The BBC version of The Voyages of Doctor Dolittle (£8.99, 0181-576 2236) is another delight. I'm usually tired of hearing Alan Bennett drawl through yet another children's classic, but Lofting's story of how Tommy is befriended by the saintly doctor, learns to talk to animals and sets off for the mysterious Spider Island is pure enchantment.

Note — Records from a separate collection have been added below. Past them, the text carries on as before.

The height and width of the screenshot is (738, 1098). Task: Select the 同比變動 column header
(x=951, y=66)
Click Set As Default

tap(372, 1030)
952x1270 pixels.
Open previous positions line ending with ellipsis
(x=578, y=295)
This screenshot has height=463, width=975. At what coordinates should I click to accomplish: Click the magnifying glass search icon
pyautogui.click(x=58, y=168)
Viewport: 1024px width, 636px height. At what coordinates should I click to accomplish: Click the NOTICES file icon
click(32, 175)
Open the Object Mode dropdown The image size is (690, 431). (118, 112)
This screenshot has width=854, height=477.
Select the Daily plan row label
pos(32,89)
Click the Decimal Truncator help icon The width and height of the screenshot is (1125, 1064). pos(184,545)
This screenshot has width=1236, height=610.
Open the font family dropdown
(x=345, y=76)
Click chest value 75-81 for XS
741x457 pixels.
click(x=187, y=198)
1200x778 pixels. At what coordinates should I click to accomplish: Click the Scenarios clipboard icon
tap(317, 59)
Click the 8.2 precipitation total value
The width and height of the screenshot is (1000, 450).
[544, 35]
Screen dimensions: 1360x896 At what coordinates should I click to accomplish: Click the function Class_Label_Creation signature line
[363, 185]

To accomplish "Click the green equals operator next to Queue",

So, too, is that other classic quest, The Hobbit (HarperCollins, £15.99). Even if you think you hate Tolkien, this gravelly reading by Martin Shaw edits out the whimsy and retains the vividness of a great adventure. Slightly younger ones will delight in Ivory Shell's latest additions to its fairy tales from different countries (all £7). The Adventures of Robin Hood, read with ringing clarity by Clive Swift, and the luscious Caribbean Tales, accompanied by joyous steel band music, are two new stars to add to a constellation of outstanding recordings (Ivory Shell, 6-10 Lexington Street, London WIR 3HS).
Music is, as you might expect, partly what makes Naxos's Junior Classics so extraordinarily good. My six year old was riveted by Nicolas Soames' Famous People in History, partly because each tale - from Columbus's voyage to Anne Frank's tragic diary - is underscored by passages of classical music that highlight the drama. Naxos's Junior Classics range from the best Jungle Book on the market to The Railway Children, and at £8.99 are worth every penny.
With even Harry Potter on tape, from Cover to Cover Cassettes (01672 562255), what is missing? The answer is so obvious it should not need stating. There is almost no poetry for children. Penguin does both Old Possum's Book of Practical Cats and Roger McGough's delicious Bad, Bad Cats on tape (£8.99 and £6.99 respectively), plus Ted Hughes's 101 Poems by Heart; but as far as verse goes, there is almost nothing else. Where are Belloc's Cautionary Tales? What about The Rime of the Ancient Mariner? Naxos has a superb collection in The Pied Piper of Hamlin, which includes "The Ballad of Patrick Spens", "Goblin Market" and "Kubla Khan", but there are a number of other good poetry collections published for children - notably Charles Causleys' selection for Macmillan, Bloomsbury's Book of Lullabies and the Oxford Book of Children's Verse - which would seem ideal. But then, if a two year old can learn to love Chaucer through listening to him on tape, what are the limits?